CANADIAN RAILWAY OFFICE OF ARBITRATION
CASE NO. 888
Heard at Montreal, Tuesday, November 10, 1981
CANADIAN NATIONAL RAILWAYS
BROTHERHOOD OF LOCOMOTIVE ENGINEERS
Claims of Locomotive Engineer W.M. Copp for being run-around on November 16 and 17, 1979.
JOINT STATEMENT OF ISSUE:
On November 16 and 17, 1979, Canadian Pacific Railway Company detoured certain trains between Toronto and London on Canadian National trackage. CN Toronto Locomotive Engineers were used as Pilots for the CP trains to London. These CN Locomotive Engineers were also used as Pilots for the CP trains London to Toronto.

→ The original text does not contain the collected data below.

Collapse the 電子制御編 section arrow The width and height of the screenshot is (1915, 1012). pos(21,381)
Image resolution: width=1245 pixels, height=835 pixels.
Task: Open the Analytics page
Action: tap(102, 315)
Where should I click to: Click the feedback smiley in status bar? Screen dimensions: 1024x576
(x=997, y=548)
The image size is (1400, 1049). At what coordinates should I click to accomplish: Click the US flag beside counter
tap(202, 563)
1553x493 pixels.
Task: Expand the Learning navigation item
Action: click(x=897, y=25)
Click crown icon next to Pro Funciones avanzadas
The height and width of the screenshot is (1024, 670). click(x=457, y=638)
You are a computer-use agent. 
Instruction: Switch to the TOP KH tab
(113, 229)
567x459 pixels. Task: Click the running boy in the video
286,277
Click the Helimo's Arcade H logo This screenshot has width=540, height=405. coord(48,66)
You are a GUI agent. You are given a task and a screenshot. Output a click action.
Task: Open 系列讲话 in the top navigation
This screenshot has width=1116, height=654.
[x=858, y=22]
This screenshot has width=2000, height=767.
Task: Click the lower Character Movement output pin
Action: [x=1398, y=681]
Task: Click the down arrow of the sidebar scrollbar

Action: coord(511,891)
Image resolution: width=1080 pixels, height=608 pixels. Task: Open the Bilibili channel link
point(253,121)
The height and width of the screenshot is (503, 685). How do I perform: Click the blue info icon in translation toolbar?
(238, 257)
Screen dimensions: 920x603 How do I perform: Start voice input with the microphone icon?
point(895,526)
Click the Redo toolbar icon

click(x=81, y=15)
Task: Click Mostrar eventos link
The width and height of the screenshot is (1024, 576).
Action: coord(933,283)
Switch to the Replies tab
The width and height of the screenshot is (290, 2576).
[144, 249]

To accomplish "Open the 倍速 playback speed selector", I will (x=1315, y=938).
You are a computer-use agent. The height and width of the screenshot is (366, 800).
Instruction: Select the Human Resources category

Locomotive Engineer W.M. Copp of London submitted a time claim on November 16, 1979 claiming 50 miles run-around contending that he should have been called to pilot the CP trains London to Toronto instead of the Toronto Locomotive Engineer.
The Brotherhood alleges that, in declining payment, the Company has violated the letter appearing on pages 404-505 of Agreement 1.1.
The Company has declined payment on the basis that the letter on pages 404-405 of Agreement 1.1 does not apply to piloting of trains.
FOR THE EMPLOYEES: FOR THE COMPANY:
(SGD.) P. M. MANDZIAK (SGD.) G. E. MORGAN
GENERAL CHAIRMAN DIRECTOR LABOUR, RELATIONS
There appeared on behalf of the Company:
R. Birch – Manager, Labour Relations, Montreal
M. Delgreco – Regional Labour Relations Officer, Toronto
P. L. Ross – Coordinator Transportation - Special Projects, Montreal
D. D. Davidson - Assistant Superintendent, London
And on behalf of the Brotherhood:
P. M. Mandziak – General Chairman, Toronto
C. R. Downey – First Vice-General Chairman, Toronto.
AWARD OF THE ARBITRATOR
The letter on which the Union relies is as follows:
Canadian National Railways
April 24, 1943
Mr. J. E. Sutherland, Mr. W.T. Parr,
General Chairman, UTU(T) General Chairman, UTU(T)
Box 254, Joliette, P.Q. 61 Lawton Blvd.,
Mr. Thomas Mattingley, Mr. A. M. Brisbin,
General Chairman, UTU(E) General Chairman, B. of L.E.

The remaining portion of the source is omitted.